③クレームの問題点・お客様のご要望を確認する
【対応のポイント】「常識」のすり合わせを行う。お客様と自分の「常識·判断」は、異なると考えるのが基本
 商品·サービスを提供する側とお客様の常識は異なります。その点を考慮せずに、「自分たちは○○するのが常識」「あなたの考えはおかしい」という態度で臨むと、クレームに発展してしまいます。

 この際、問題·要望の確認を怠ると、対応の遅れやさらなる問題を引き起こし、クレームが拡大してしまいます。あわてず、「何が問題になっているか」、「要望は何か」を確認することが大切です。
 問題、ご要望の確認には「聴くこと」と「訊くこと」の両方が必要です。

「聴く」==相手の話に注意を向けて共感し、かつ相手の話の背景に考えを巡らせながら理解を示す。
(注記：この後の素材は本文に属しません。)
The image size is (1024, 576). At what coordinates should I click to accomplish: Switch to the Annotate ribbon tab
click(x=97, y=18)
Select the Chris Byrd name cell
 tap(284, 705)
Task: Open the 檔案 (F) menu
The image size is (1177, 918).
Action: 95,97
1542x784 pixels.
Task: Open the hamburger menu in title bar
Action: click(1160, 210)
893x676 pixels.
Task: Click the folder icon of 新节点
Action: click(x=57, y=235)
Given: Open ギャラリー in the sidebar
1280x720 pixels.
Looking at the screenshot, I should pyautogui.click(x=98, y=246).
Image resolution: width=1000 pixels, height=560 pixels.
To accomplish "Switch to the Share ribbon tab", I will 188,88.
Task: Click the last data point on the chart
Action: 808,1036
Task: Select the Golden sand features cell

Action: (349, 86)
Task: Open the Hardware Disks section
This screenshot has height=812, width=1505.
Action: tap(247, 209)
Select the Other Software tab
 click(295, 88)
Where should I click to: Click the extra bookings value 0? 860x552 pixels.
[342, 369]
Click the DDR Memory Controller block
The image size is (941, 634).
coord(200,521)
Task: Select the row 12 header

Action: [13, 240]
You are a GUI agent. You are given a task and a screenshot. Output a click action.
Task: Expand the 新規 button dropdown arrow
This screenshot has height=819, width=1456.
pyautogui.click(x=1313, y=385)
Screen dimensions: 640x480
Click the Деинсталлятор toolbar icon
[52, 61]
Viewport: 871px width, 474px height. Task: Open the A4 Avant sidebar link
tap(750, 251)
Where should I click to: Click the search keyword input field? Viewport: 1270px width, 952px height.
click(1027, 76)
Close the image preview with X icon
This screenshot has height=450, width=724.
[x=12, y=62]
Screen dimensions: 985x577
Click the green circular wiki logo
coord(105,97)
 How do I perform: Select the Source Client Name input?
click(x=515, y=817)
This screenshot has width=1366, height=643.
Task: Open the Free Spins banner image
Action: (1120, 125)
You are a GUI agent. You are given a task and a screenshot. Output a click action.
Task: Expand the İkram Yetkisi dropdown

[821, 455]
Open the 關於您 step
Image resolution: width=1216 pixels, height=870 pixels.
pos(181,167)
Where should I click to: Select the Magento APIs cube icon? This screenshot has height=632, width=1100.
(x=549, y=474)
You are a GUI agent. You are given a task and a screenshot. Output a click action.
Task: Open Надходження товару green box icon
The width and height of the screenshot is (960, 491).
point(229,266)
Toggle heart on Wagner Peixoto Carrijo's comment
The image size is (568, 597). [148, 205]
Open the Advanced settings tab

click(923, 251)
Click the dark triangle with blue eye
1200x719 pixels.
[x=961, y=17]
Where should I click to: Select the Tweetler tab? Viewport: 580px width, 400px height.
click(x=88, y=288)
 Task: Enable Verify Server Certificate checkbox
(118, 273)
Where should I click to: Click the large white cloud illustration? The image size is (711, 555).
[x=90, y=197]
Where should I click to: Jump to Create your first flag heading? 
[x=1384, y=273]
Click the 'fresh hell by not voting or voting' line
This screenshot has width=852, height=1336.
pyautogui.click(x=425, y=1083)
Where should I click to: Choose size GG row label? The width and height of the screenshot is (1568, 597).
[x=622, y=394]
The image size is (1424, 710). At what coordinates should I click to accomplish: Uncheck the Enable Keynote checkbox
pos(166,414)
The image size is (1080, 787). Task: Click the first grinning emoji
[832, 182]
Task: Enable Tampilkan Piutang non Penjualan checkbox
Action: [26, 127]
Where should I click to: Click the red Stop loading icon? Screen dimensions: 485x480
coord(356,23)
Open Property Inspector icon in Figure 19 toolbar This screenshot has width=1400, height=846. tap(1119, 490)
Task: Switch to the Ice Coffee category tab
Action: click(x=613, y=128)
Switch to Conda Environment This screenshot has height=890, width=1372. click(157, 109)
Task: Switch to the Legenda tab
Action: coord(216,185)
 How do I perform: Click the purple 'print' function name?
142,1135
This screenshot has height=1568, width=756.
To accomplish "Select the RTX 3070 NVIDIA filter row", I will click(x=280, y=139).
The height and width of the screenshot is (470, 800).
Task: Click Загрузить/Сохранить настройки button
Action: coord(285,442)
クレーム対応の基本、「聴く」は、「問題·ご要望の確認」などの情報収集にもつながります。
「訊く」==相手の背景に考えを巡らせながら、かつ相手が回答しやすいように注意を払い、質問し答えを求める。「何が問題なのか」を意識して、お客様をナビゲートしつつ、質問することが「訊く」ことのポイントです。(表2参照)

 お話を伺ってから、質問がある場合は、簡潔に、かつ、確実に聞くようにします。皆さんの豊富な業務知識でお客様に安心感を持っていただきながら、情報収集することが肝心です。そこでは、

1・いつ、どこでトラブルが発生したか
2・どんなことが起こっていて、お客様は何にご不満をお持ちなのか
3・具体的にどなたがご不満をお持ちなのか
4·問題点はなにか
5·当方に対してどうしてほしいとお考えなのか
などを伺いましょう。

 この際に、メモを取ることはとても有効なことです。それを整理して記録として残し、社内で共有することも大切です。  クレーム対応は、「聴く」ことがまず重要ですが、こちらの言い分も伝えていかなければなりません。お客様は、怒りながらも対応者の話をよく聞いています。少しずつ「ジャブ」を打ち、事実やこちら側の主張を伝えていきます。怒っているお客様に言い分を伝えるのは難しいことです。一歩間違うと、これまで構築したお客様との信頼関係が崩れかねません。

 伝えるテクニックとしては、「明確にできた事実」を先に伝え、「推測や伝聞の情報」は後から伝えます。明確なことから伝えていかないと、お客様の混乱を招いたり、後に「言った、言わない」という事態を招いたりし、クレームが長期化してしまう恐れがあります。